Our brain is “anchored” to the past
The only past that blocks us is the one we cannot accept. A study carried out at Harvard University proved that when we live a very stressful situation, those experiences remain engraved in the brain.
These neuroscientists asked people who had suffered a psychological trauma, to hear a description of what happened to them and, in the meantime, their brains were scanned. They discovered that when people relived the past, some parts of their brain were activated, especially the amygdala, the core of fear, and the visual cortex. However, they also found that Broca’s area, the area responsible for the language, was deactivated.
This means that when we live a very emotionally intense situation and look at the past, we relive it as if it were real, we experience the same emotions with the same intensity, because we have not been able to accept it and turn it into a narrative experience.
Turning the past into a narrative experience means that we have given it a meaning and we have incorporated it into our life story. That allows us to move forward. However, many times we are stuck in that past because we cannot integrate into our “ego” what that experience says about us.
When we do not want to accept parts of us
Cognitive dissonance implies a conflict in our system of ideas and beliefs, an incompatibility between two simultaneous cognitions. It is an internal incoherence between the image we have of us and the new image that an experience has brought up.
When a situation in the past involves a change in the way we see ourselves, it is harder to accept it. If we have violated our own norms, values and beliefs, we find it very difficult to assume the split that has been generated in the ideal “ego” that we had built.
Back in 1980, Weinstein, a psychologist at the University of New Jersey, discovered that we often look at ourselves in a very positive light, so positive that it breaks with the odds to the point of making us harbor unrealistic expectations about ourselves.
In his studies he appreciated, for example, that people believed that they were less likely to develop an addiction than others and, at the same time, that they were more likely to reach the old age in good health compared to the rest of their peers.
That means we can see ourselves in an excessively optimistic light, which prevents us from accepting our shadows. Perhaps that past forces us to accept that we are not as sincere, empathetic, altruistic and/or strong as we thought.
When a situation brings out those shadows, it is difficult for us to accept them because it entails a change in the image of the “ego”, which means rethinking who we really are and understanding that we are not as perfect or good as we thought.
Accepting our shadows is not easy, but it is the only way to really know ourselves. It is an interior journey that we all must undertake and that will allow us to free ourselves from the weight of our past, accepting our mistakes, weaknesses and inconsistencies.

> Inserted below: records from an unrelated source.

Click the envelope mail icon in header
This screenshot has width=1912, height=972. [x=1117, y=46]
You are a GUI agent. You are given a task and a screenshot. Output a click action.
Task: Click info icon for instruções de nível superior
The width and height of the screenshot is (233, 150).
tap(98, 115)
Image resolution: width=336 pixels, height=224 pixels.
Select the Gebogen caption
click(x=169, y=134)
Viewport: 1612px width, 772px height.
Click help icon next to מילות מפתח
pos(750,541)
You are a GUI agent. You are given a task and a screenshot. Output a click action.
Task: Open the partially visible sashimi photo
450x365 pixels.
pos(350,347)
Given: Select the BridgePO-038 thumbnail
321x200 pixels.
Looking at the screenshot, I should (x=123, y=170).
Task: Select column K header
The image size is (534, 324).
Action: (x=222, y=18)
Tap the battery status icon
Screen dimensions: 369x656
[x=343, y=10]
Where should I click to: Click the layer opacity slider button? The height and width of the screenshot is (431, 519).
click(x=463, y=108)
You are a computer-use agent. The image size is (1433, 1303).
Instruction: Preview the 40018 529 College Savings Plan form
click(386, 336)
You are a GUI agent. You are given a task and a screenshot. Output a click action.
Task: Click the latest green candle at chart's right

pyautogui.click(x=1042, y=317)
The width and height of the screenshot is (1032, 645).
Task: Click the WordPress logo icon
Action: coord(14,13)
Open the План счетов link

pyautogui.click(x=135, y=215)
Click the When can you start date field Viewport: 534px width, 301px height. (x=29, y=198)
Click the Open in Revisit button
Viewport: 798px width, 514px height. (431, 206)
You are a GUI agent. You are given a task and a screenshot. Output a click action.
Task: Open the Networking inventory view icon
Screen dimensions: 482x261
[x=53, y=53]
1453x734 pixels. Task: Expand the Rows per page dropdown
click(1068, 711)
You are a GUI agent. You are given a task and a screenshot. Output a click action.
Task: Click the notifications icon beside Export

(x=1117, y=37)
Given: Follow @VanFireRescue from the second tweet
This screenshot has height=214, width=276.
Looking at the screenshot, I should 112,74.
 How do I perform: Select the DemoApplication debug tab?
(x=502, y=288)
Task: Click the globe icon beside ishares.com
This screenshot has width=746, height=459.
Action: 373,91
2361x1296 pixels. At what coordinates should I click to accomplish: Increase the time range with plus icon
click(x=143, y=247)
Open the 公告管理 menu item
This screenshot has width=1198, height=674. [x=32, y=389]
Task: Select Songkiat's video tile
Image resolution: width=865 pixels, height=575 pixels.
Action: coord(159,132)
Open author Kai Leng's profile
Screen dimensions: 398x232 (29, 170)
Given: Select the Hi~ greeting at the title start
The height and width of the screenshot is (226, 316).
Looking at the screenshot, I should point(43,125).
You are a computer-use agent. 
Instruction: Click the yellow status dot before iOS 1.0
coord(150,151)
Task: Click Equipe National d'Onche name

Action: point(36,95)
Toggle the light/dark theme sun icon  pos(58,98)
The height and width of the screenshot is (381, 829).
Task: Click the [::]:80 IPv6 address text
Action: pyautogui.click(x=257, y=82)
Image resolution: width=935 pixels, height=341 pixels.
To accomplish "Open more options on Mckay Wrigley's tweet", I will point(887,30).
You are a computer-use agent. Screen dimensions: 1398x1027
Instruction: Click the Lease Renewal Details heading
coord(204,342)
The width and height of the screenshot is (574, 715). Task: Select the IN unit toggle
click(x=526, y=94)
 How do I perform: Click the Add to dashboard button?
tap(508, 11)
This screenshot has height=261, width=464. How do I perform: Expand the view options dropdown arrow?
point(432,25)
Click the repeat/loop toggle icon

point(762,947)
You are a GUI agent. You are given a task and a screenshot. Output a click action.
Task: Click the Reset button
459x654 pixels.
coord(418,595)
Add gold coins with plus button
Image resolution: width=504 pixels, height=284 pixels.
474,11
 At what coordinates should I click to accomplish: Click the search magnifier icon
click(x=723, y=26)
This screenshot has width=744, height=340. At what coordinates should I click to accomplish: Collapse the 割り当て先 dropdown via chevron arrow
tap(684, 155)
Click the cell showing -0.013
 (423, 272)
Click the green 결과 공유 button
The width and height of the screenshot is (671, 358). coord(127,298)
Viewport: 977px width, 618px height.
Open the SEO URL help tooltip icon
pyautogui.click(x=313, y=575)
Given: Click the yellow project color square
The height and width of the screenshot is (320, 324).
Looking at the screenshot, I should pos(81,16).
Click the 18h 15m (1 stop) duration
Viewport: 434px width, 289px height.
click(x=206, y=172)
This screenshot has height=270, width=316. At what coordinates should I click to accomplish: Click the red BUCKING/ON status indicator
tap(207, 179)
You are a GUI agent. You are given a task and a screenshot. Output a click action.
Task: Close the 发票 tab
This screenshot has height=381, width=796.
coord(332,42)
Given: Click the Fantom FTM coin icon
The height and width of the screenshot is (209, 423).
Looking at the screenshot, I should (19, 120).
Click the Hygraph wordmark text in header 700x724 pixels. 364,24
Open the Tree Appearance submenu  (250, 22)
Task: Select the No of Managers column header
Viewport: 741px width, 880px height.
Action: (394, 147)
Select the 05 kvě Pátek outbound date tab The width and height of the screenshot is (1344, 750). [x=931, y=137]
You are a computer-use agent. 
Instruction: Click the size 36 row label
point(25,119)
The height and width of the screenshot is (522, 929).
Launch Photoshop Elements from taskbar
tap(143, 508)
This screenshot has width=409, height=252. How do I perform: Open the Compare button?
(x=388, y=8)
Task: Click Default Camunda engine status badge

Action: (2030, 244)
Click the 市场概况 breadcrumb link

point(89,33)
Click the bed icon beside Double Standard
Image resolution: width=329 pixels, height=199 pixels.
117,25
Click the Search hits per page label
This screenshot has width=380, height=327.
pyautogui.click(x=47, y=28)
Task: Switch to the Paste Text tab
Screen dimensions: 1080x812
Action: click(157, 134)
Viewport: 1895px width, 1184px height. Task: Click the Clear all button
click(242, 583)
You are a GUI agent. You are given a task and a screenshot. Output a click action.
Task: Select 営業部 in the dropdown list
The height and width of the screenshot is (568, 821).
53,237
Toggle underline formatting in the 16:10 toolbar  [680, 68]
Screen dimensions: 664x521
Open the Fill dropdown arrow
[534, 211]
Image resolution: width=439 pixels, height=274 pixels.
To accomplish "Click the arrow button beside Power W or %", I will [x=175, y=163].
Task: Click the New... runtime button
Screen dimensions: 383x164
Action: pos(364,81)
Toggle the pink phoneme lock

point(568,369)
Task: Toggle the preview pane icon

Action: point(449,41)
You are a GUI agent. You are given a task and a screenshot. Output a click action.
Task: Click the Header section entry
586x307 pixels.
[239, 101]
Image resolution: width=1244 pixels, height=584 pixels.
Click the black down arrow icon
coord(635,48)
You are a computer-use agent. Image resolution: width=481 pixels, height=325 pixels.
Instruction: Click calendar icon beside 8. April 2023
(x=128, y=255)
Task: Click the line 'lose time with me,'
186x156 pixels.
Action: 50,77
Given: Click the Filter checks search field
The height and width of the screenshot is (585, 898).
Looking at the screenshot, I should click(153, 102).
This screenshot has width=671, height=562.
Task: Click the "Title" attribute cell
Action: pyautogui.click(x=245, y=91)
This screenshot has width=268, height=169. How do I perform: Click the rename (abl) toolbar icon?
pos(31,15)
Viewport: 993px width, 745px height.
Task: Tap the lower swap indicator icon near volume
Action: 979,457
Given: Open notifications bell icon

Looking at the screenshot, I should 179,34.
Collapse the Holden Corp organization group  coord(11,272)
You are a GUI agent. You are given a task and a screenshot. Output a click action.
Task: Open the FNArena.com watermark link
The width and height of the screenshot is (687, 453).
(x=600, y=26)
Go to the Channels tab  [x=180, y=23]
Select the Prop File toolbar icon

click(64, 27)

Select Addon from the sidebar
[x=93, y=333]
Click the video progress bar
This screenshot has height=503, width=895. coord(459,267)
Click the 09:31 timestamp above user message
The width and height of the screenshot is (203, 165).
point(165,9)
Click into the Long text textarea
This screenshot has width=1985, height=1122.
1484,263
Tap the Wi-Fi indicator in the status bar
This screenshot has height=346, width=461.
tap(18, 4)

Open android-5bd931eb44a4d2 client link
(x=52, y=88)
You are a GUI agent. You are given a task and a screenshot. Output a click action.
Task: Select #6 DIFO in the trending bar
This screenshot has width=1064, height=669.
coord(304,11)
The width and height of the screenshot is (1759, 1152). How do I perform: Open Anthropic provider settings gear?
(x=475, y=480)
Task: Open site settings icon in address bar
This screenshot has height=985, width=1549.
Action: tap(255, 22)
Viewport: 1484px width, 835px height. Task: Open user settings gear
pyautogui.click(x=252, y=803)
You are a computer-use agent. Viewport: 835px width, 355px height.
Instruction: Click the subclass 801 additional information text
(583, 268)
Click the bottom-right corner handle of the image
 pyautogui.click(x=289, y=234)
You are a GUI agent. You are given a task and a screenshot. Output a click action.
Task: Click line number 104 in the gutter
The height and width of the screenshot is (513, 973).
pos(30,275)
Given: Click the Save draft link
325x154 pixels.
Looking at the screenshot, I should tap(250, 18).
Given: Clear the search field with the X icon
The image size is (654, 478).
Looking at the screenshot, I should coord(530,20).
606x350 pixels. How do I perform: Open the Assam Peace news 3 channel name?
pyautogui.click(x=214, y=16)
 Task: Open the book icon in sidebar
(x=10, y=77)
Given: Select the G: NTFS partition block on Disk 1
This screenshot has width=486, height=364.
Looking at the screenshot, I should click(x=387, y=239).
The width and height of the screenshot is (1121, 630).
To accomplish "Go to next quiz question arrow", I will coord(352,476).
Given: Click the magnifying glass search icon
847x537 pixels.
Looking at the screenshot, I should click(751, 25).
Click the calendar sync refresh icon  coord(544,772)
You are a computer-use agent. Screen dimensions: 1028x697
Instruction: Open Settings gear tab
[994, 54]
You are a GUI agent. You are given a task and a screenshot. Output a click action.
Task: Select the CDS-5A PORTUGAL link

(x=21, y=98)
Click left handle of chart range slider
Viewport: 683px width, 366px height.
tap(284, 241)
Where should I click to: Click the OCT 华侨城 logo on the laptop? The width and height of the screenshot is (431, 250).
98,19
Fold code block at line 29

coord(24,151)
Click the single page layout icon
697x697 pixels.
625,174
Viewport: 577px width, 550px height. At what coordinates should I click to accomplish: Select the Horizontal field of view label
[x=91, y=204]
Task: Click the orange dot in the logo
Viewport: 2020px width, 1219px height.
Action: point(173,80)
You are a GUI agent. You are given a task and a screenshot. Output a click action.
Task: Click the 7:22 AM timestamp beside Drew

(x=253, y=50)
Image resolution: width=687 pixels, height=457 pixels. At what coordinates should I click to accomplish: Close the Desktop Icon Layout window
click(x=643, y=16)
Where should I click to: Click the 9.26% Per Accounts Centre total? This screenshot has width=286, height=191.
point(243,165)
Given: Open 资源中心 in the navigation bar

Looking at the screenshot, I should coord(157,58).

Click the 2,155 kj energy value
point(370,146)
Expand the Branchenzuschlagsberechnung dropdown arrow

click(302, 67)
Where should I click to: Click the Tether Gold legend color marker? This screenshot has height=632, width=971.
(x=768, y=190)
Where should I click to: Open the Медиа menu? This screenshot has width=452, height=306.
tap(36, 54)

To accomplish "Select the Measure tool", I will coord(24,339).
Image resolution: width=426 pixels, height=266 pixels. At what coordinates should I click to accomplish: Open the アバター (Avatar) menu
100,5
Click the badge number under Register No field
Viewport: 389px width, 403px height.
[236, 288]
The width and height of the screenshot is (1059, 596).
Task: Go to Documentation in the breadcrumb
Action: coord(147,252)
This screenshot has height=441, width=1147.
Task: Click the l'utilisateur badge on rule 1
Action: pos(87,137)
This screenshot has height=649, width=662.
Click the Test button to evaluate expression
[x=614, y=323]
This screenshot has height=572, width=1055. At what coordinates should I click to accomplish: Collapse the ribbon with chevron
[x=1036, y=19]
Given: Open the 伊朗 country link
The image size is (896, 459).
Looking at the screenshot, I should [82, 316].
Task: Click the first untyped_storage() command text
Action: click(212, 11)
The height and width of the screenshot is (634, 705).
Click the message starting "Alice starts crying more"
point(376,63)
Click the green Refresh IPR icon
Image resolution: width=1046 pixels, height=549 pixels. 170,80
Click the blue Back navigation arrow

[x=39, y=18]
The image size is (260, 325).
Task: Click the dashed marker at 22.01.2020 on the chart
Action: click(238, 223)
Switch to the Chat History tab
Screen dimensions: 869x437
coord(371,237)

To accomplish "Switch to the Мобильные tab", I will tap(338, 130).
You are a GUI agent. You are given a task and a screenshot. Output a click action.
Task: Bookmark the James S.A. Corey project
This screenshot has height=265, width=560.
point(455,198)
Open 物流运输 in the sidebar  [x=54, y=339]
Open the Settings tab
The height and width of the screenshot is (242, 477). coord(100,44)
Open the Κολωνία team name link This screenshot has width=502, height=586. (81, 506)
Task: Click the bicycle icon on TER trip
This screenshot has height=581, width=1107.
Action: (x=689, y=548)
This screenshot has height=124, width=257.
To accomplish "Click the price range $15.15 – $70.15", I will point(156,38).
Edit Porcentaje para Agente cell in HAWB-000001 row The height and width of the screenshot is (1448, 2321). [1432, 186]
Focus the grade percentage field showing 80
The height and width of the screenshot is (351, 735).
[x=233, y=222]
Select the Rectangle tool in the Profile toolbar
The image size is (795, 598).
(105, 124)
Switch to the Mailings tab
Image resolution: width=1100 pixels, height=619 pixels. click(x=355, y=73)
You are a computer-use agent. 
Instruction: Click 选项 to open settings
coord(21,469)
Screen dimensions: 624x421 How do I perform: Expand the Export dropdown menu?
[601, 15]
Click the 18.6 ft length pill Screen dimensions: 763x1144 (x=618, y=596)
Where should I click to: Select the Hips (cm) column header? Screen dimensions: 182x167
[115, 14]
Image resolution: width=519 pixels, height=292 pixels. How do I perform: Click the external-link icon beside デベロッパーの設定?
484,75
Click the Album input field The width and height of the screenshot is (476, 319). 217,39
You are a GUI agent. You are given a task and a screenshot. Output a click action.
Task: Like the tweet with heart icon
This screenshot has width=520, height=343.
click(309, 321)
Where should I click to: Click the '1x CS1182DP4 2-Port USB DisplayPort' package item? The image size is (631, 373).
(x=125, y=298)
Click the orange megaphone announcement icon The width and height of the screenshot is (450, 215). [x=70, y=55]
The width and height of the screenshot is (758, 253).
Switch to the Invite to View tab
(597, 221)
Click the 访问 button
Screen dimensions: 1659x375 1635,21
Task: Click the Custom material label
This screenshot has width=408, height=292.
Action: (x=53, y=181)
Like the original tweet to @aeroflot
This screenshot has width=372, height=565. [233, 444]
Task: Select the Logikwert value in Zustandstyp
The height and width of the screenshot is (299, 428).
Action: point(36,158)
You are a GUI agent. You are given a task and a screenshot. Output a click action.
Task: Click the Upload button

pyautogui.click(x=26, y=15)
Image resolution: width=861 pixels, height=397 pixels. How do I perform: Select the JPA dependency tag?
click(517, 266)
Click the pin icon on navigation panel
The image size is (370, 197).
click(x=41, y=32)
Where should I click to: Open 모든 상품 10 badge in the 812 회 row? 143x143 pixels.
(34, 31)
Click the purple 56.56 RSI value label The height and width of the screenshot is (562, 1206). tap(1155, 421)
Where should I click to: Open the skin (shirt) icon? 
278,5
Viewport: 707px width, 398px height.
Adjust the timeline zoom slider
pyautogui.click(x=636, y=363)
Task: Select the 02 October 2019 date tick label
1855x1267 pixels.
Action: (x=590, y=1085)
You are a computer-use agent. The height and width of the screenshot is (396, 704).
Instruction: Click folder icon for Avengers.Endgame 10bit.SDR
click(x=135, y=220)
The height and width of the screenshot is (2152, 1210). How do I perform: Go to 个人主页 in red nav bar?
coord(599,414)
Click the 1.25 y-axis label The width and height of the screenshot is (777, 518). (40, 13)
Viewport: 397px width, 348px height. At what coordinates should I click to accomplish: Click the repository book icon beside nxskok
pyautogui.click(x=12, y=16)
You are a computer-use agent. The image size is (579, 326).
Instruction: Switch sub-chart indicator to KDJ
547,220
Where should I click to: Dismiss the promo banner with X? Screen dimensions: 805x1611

Rauch, S. L. et. Al. (1996) A symptom provocation study of posttraumatic stress disorder using positron emission tomography and script-driven imagery. Arch Gen Psychiatry; 53(5): 380-387.
Weinstein, N. D. (1987) Unrealistic optimism about susceptibility to health problems: Conclusions from a community-wide sample. Journal of Behavioral Medicine; 10: 481-500.
Weinstein, N. D. (1980) Unrealistic optimism about future life events. Journal of Personality and Social Psychology; 39: 806-820.